Hacemos una pausa. La tarde se ha puesto gris. Martina entra con un vaso de agua y le da a Elena su medicamento. “Le duele el ojo —me dice—; el izquierdo”. Enseguida volvemos al tema de las mujeres, de la periodista que eligió su propio destino aunque en casa no lo encontraran apropiado para una joven de su estirpe. “Creo que fui feminista sin darme cuenta, siempre he estado rodeada de mujeres, mi hermana, mi madre, las compañeras del colegio de monjas, pero nunca entré en competencia con una mujer, sentía que todas estábamos en el mismo barco. Desde hace años me asumo feminista y aunque no he seguido muy de cerca los movimientos actuales, he participado en las marchas. Mis puntos de encuentro han sido doña Rosario Ibarra de Piedra, a quien considero una heroína mexicana de gran calibre, o Marta Lamas, fundadora de la revista FEM, con Margarita García Flores, Alaide Foppa. También Carlos Monsiváis, que se hizo muy feminista. Se involucró en la lucha para que las mujeres tuvieran las mismas oportunidades que los hombres, que se ventilaran todos los temas, el aborto, por ejemplo. A través de ellos descubrí un mundo en el que también se puede actuar y escribir a partir de movimientos sociales”. 

En efecto, la trayectoria de Poniatowska da cuenta de su activismo y la simpatía por diversas causas, comenzando por los campesinos a través de la vida de Jesusa Palancares en Hasta no verte Jesús mío; La noche de Tlatelolco, su gran crónica de la matanza estudiantil el 2 de octubre del 68; El tren pasa primero, sobre Demetrio Vallejo y el movimiento ferrocarrilero o Nada, nadie: las voces del temblor. 
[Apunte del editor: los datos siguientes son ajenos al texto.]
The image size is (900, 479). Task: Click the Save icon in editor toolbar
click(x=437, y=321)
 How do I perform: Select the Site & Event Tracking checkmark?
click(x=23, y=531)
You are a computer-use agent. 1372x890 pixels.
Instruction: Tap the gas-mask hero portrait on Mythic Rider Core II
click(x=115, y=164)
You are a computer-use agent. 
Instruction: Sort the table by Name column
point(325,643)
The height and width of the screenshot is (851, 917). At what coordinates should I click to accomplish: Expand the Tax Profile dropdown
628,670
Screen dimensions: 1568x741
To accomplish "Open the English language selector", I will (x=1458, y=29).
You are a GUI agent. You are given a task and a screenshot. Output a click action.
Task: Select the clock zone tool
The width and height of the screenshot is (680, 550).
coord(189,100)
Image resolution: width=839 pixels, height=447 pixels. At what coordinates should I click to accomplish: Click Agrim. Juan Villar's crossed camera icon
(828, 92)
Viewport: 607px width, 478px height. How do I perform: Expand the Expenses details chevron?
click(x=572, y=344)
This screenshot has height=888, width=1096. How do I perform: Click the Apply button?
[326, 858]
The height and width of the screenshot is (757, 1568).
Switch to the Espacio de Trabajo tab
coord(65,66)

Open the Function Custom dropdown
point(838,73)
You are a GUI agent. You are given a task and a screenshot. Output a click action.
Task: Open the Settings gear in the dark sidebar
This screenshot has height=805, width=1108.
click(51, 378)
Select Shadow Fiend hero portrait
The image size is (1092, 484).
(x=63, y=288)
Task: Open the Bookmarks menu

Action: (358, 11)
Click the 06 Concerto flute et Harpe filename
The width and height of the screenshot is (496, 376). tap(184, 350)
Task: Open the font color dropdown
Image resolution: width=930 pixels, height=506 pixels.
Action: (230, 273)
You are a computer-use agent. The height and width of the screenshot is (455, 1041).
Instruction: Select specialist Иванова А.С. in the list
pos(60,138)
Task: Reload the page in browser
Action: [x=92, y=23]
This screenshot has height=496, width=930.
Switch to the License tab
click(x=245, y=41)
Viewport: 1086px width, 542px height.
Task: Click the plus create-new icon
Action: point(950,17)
 —¿Acaso esta pulsión, esta solidaridad con las luchas sociales fue lo que te animó a sumarte al gobierno actual?, le pregunto.     

 —Yo no me sumé, para nada. A mí me vinieron a buscar, igual que a Monsiváis.      

—¿Y cómo ves al México de hoy con todos sus contrastes?      

—Mira, ya tengo 90 años y en tanto tiempo tienes la posibilidad y la suerte de hablar con miles de gentes. María Félix o Dolores del Río fueron muy cariñosas. Cuando era joven les caía en gracia a todos. Rivera, Siqueiros, Paz, Reyes, decían: ‘Pues a ver qué quiere esta enanita’. Había una simpatía que disfruté y que me ayudó mucho. También me encarceló un poco porque seguí haciendo entrevistas, aunque mi gran deseo era escribir otros libros. Sí los hice, pero ahora quisiera dedicarme solo a hacer novelas, cuentos, trabajar más en la obra propia, hablar de lo que recibí, del inmenso regalo que para mí ha sido México porque mi mamá cuando regresó a México me regalo un país. Ella creía que íbamos a volver a Francia, pero nos quedamos y nos quedamos y finalmente para mí fue una apropiación de México, del campo, de los campesinos, de la Revolución mexicana a través de Jesusa Palancares; tuve el privilegio de hacer entrevistas a lo largo de los años, tengo un tesoro de pláticas, de voces que fueron generosas conmigo, muy pacientes, aunque la verdad también le eché muchísimas ganas. A lo mejor le dediqué más tiempo al trabajo que a mis hijos, a veces me siento culpable porque intentaba combinar los horarios mientras estaban en la escuela y luego los trataba de dormir tempranísimo para poder trabajar. La cosa es que desarrollaron una capacidad de sueño extraordinaria.      

— En este afán de escribir, ¿qué buscabas?      

—Pertenecer a México, pertenecer a todo un grupo humano. Pude haberme quedado en Estados Unidos porque saqué becas, siempre fui buena estudiante, no es que fuera más inteligente que las otras, pero fui machetera. En fin, quería quedarme en México, pertenecer, ‘ser parte de’ era esencial para mí.      

—¿Y dónde quedó el ángel de la guarda?      

—Pues es que he tenido mucha suerte. Tengo tres hijos, diez nietos a los que veo con una enorme curiosidad. Y así, todo lo que quise tener al final lo he tenido.